NANGARHAR PROVINCE, Afghanistan (August 21, 2012) -- In the Army, Staff Sgt. Rachel Baranek has found stability, purpose and an opportunity to serve her country and improve the lives of women in Afghanistan.

Baranek, a native of Springfield, Mo., joined the Army when she was 17. Now, more than nine years later, she is serving in her second tour in Afghanistan.

In her current role, Baranek is the noncommissioned officer in charge of the 1st Battalion, 12th Infantry Regiment, 4th Brigade Combat Team, 4th Infantry Division's battalion aid station at Forward Operating Base Bostick, which is located near the village of Narai in Naray district, Kunar province. FOB Bostick is one of the northern-most outposts in the volatile Kunar River Valley, and is situated along the border with Pakistan.

The 1st Bn., 12th Inf. Reg. is charged with training and mentoring Afghan National Security Forces who work to secure the region.

Baranek's role, in support of her unit's mission, includes training Afghan soldiers to perform emergency medical care in a combat environment. In fact, she often finds herself working side-by-side with those same Afghan medics when Afghan soldiers and civilians are brought into the clinic for treatment. Yet, this is not Baranek's only role.

She also serves as a Female Engagement Team leader. In this role she oversees a group of specially -selected and trained female U.S. soldiers who advise the battalion's leadership on how to consider and address Afghan women's issues. Additionally, when female interpreters are available, Baranek's engagement team goes on patrol, fully integrated with their infantry brethren in order to meet with influential Afghan women of the region.

While nine years of Army training and experience helped her develop professionally, family experience has helped to guide Baranek throughout her career and shaped her into the leader she is today.

"My (grandfather) was in the military," she said of her mentor, who retired at the rank of staff sergeant after a career that included combat tours in Vietnam and the first Gulf War. "He was in the Army for 21 1/2 years."

The first member of her family to serve since her grandfather, Baranek said many reasons led her to join the Army.

"I needed a change of pace, and didn't really have the desire to go to college at the time," she said, recalling her desire as a youth to get out and see the world. She cites her decision to join the Army as providing her with a solid foundation of values and morals that continue to guide her to a better life -- one that she might not have otherwise had.

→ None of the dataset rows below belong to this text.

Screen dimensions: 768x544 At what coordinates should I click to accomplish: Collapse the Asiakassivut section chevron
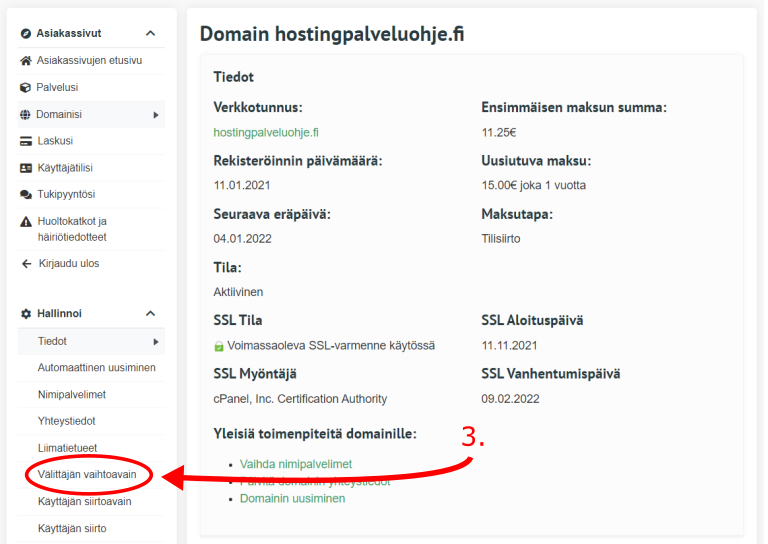[x=150, y=33]
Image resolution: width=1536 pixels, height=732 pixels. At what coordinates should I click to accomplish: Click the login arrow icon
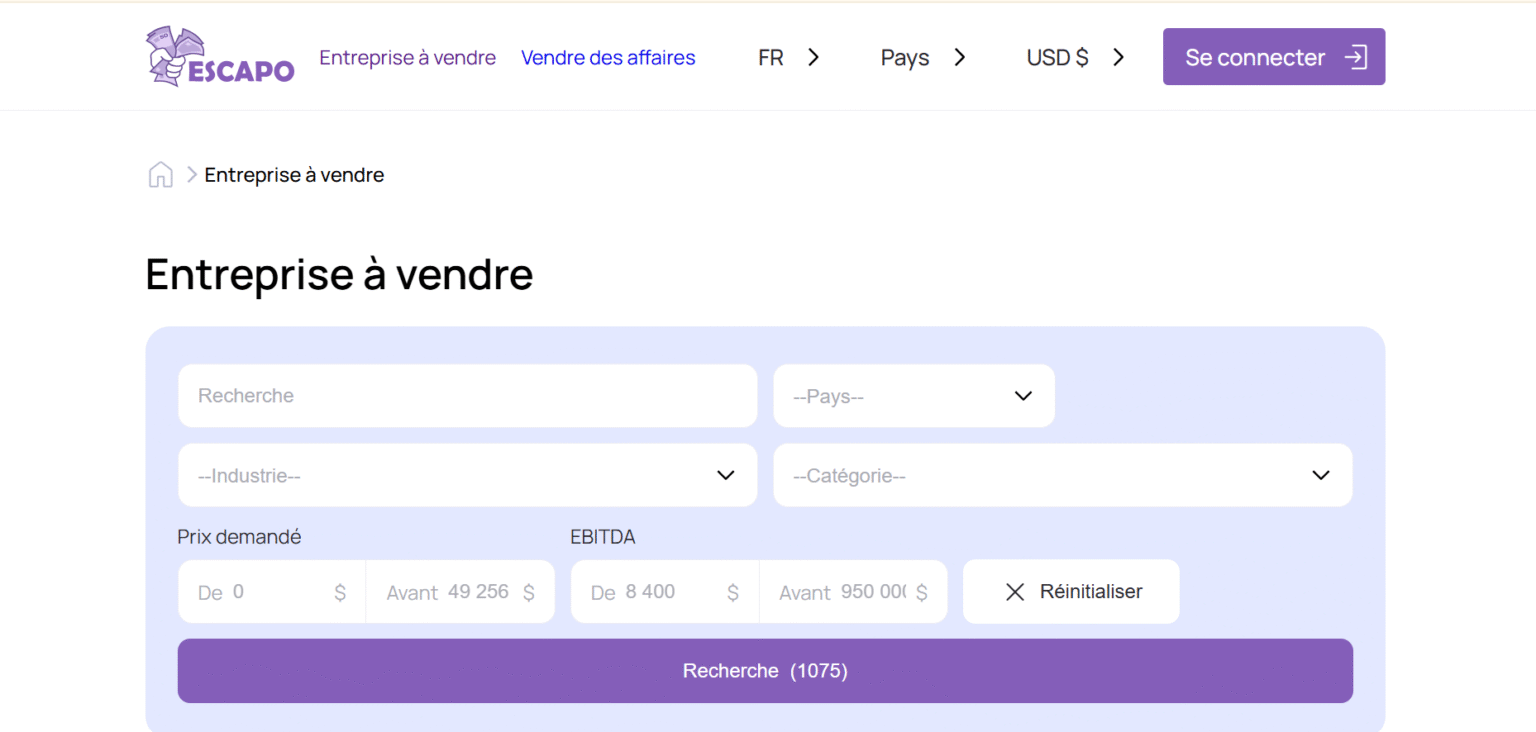click(1355, 57)
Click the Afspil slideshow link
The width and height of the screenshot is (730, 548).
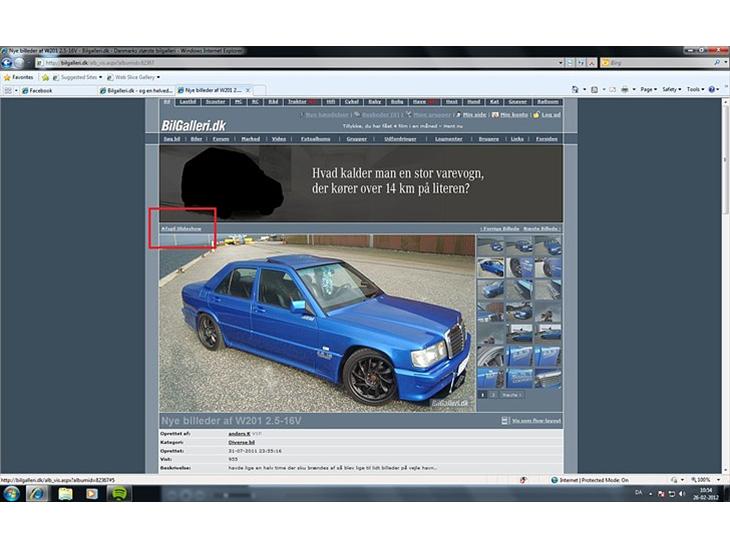click(181, 228)
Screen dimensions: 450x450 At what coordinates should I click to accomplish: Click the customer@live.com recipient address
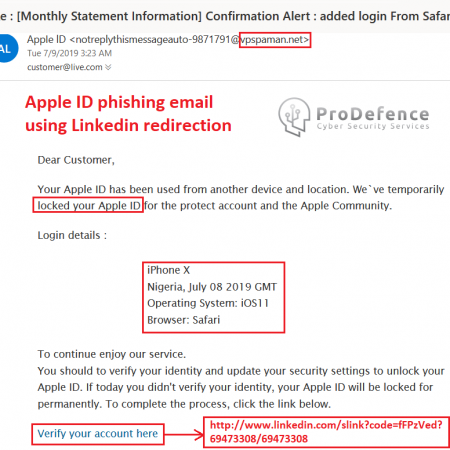(65, 67)
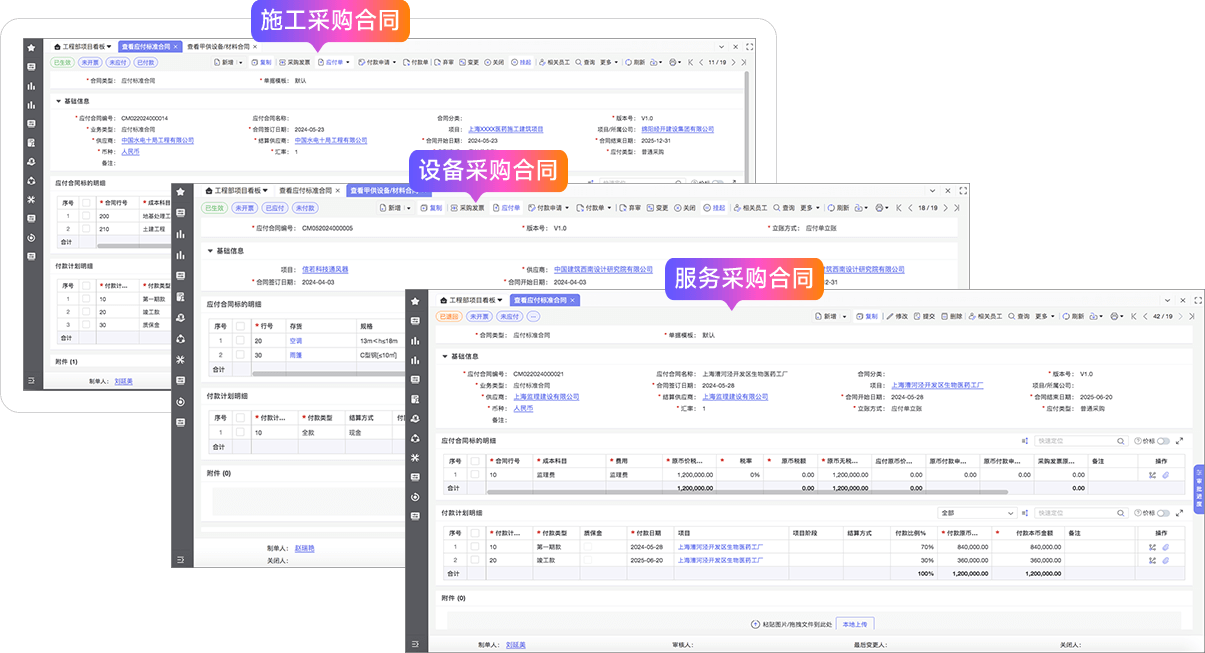This screenshot has width=1205, height=653.
Task: Check the box for 监理费 contract row
Action: click(475, 475)
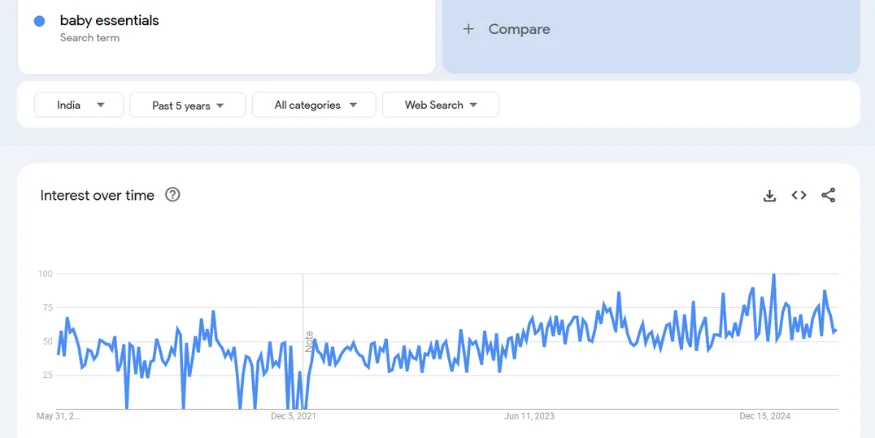The image size is (875, 438).
Task: Open the All categories dropdown
Action: tap(313, 105)
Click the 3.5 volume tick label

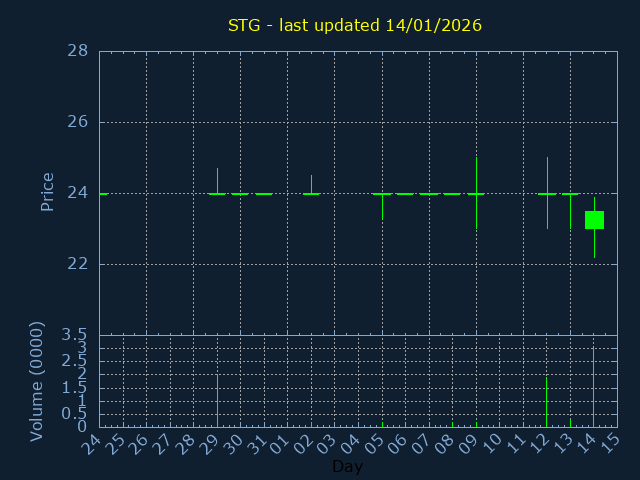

She did not grow up in a privileged community, and for a period of time her family even experienced being homeless. Baranek says that the Army gave her great stability in her life; a sense of stability that she has come to rely on.

"Yes we move, we don't know where we're going to be a year from now; we don't know where we're going to be tomorrow," she said. "But I know I have a home." Furthermore, she knows that she has a job and is earning a pay check.

The Army is more than just a job, though, it's "the greatest job on Earth, and I'm still going to be able to help people every single day," Baranek said.

"I believe that being part of a bigger organization than myself, and representing something bigger than myself is my way of earning my freedom and my way of life, and that of my family," she said.

Like any good leaders she relies on her life experiences to inform how she influences and motivates those around her and cares for those she is responsible for.

"I have my blood family; then I have my brothers and sisters in arms," she said. Her desire to stay in the Army comes from "knowing that I can make a difference in their lives, knowing that they wouldn't have the same quality of life, quality of career without her."

Baranek speaks with enthusiasm about her pride in her career.

"I love the Army," she said. "I love it for everything that it is, and everything that it isn't. The Army has given me the opportunity to make something bigger of myself and be better than what I could've been."

Her Army career has helped place Baranek on a path. She said she hopes will lead to her ultimate goal: becoming the first female Sergeant Major of the Army.